Archives Discussions

gdebrecz · ‎10-11-2012

Hi,

I'm trying to run Apple's clFFT on AMD cards using the OpenCL C++ API, to

create the platform, context and devices, queues. It seems that it works only

for the C API, but not for the C++.

On Nvidia Cards it works both with C and C++ API.

Here it is the C way of creating the context,

-----------------------------------------------

cl_uint numPlatforms;

cl_platform_id platform = NULL;

err = clGetPlatformIDs(0, NULL, &numPlatforms);

cout << "clGetPlatformIDS status : " << err << endl;

if (0 < numPlatforms) {

cl_platform_id* platforms = new cl_platform_id[numPlatforms];

status = clGetPlatformIDs(numPlatforms, platforms, NULL);

cout << "clGetPlatformIDs status : " << err << endl;

platform = platforms[0];

}

cl_device_id device_ids[16];

unsigned int num_devices;

err = clGetDeviceIDs(platform, CL_DEVICE_TYPE_GPU, 16, device_ids, &num_devices);

cout << "clGetDeviceIDs err: " << err << endl;

cl_context_properties ctxProps[3] = {CL_CONTEXT_PLATFORM, (cl_context_properties) platform$

cl_context myContext = clCreateContext(ctxProps, 1, device_ids, NULL, NULL, &err);

cout << "clCreateContext err: " << err << endl;

-----------------------------------------------------------------

and this is the C++

------------------------------------------------------------

std::vector <cl::Platform> platforms;

err = cl::Platform::get(&platforms);

cl_context_properties context_properties[3] = {

CL_CONTEXT_PLATFORM, (cl_context_properties) platforms[0](), 0 };

cl::Context myCtx = cl::Context(CL_DEVICE_TYPE_ALL,

context_properties, NULL, NULL, &err);

cl_context myContext = myCtx();

------------------------------------------------------------------

after that I call clFFT in this way:

-------------------------

clFFT_Dim3 n;

clFFT_Plan plan;

cl_uint plan_length;

n.x = 1024;

n.y = 1;

n.z = 1;

cout << "Creating plan" << endl;

	plan = clFFT_CreatePlan((cl_context) myContext, n,
	clFFT_1D, clFFT_InterleavedComplexFormat, &err);

A couple of question:

- When I use the C++ API the plan creation hangs and the CPU is on 100% load... anybody has similar experiences ?

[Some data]

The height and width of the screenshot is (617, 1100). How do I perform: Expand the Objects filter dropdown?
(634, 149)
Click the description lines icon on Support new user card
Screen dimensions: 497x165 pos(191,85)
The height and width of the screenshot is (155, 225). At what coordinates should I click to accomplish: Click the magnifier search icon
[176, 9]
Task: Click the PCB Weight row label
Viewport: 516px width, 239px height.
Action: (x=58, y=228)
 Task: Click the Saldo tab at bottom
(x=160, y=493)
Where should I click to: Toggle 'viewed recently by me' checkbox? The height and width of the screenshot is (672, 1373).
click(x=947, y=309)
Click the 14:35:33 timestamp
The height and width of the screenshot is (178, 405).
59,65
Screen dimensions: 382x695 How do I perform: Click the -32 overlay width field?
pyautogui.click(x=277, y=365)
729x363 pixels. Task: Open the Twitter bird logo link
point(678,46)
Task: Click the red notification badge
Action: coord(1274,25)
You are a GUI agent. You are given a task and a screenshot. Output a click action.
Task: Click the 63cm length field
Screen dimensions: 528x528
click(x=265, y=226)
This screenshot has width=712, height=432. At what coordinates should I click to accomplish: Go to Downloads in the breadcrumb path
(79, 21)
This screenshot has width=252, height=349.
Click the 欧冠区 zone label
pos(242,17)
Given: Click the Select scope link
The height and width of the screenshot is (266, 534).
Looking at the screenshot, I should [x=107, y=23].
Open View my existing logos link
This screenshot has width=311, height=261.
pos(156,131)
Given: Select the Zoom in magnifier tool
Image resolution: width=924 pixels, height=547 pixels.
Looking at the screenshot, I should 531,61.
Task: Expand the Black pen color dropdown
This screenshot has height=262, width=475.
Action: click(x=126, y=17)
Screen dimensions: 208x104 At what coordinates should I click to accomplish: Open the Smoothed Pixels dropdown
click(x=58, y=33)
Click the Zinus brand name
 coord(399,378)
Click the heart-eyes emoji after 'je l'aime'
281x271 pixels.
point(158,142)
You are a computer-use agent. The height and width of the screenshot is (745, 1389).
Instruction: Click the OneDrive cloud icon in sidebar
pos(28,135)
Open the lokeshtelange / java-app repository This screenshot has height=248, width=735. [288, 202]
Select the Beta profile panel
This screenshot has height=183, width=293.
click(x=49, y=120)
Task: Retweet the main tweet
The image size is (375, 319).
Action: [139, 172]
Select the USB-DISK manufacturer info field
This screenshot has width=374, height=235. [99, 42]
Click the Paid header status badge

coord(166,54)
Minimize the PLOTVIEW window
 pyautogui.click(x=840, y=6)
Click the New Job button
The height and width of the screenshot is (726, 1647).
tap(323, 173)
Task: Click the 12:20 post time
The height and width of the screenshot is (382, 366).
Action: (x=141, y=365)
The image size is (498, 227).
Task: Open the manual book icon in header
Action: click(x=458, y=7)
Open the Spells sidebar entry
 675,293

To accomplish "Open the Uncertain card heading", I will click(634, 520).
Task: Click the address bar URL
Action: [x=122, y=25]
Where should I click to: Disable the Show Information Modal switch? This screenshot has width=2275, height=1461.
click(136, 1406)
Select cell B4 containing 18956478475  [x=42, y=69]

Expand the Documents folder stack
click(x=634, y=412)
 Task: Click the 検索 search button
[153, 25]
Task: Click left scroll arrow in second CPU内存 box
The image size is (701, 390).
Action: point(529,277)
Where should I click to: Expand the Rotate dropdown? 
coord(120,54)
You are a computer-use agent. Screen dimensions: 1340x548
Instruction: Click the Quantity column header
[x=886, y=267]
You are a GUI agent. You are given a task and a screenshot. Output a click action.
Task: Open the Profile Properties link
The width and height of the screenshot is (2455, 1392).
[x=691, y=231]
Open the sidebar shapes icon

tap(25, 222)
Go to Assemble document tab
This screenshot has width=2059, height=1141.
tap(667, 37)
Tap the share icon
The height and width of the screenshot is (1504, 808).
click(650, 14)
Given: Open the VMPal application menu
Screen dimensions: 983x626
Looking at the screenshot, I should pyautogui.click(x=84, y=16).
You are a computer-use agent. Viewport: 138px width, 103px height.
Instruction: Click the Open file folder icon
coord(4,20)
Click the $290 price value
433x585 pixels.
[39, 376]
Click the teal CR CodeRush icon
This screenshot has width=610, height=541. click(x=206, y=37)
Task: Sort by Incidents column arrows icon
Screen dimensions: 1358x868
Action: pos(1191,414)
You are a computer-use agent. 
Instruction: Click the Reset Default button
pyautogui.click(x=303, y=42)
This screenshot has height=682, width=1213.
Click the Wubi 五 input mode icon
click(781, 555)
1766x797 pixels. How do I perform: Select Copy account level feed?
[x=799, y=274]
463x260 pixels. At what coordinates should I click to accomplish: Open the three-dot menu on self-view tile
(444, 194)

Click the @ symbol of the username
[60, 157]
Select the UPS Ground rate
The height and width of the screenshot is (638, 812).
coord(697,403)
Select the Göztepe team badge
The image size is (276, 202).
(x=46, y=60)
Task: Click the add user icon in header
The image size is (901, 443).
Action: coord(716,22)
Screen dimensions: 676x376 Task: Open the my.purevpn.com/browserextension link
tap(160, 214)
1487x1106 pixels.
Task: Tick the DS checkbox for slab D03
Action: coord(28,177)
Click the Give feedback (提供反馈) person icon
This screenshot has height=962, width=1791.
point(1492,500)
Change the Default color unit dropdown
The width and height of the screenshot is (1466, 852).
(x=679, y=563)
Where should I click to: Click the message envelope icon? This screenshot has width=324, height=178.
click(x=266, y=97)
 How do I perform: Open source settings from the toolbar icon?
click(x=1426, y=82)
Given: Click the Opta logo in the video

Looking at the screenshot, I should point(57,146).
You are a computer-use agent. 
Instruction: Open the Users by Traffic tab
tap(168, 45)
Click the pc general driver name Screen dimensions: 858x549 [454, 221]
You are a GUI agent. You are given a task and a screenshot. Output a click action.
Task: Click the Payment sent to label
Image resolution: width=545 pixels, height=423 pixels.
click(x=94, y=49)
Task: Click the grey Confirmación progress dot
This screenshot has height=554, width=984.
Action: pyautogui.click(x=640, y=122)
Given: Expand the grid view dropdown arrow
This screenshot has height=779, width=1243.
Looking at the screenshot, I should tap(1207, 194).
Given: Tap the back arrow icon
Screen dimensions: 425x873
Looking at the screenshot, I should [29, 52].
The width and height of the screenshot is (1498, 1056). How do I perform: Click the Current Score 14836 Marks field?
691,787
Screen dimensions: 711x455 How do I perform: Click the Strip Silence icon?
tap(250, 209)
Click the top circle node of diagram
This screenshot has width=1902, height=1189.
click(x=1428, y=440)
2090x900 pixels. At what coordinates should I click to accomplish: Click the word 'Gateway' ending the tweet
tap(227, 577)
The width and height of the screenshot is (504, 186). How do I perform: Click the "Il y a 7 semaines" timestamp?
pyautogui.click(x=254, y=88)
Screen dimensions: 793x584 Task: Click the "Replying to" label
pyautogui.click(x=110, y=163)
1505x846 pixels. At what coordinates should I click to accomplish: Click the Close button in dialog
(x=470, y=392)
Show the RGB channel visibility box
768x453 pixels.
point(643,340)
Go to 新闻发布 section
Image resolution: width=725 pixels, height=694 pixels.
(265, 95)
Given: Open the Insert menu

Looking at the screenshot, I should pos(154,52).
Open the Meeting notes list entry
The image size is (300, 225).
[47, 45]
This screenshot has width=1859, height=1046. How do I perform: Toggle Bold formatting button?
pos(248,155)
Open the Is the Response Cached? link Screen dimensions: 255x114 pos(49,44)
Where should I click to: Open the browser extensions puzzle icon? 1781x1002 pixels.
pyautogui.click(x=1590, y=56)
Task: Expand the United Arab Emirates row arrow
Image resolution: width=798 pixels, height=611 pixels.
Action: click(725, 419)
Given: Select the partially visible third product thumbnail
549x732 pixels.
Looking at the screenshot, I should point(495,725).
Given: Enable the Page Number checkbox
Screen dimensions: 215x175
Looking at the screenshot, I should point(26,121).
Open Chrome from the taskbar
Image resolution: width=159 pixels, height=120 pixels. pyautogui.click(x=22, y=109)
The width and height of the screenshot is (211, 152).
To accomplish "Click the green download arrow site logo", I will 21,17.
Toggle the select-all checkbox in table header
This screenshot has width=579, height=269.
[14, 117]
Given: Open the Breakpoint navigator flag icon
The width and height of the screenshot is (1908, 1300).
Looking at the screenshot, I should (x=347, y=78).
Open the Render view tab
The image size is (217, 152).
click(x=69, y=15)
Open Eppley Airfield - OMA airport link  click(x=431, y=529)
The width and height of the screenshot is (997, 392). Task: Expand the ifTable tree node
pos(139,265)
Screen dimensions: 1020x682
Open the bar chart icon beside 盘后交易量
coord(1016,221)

**Goal:** According to the forum thread, what happens during plan creation when the C++ API is used?

**Result of the exercise:** The plan creation hangs and the CPU runs at 100% load.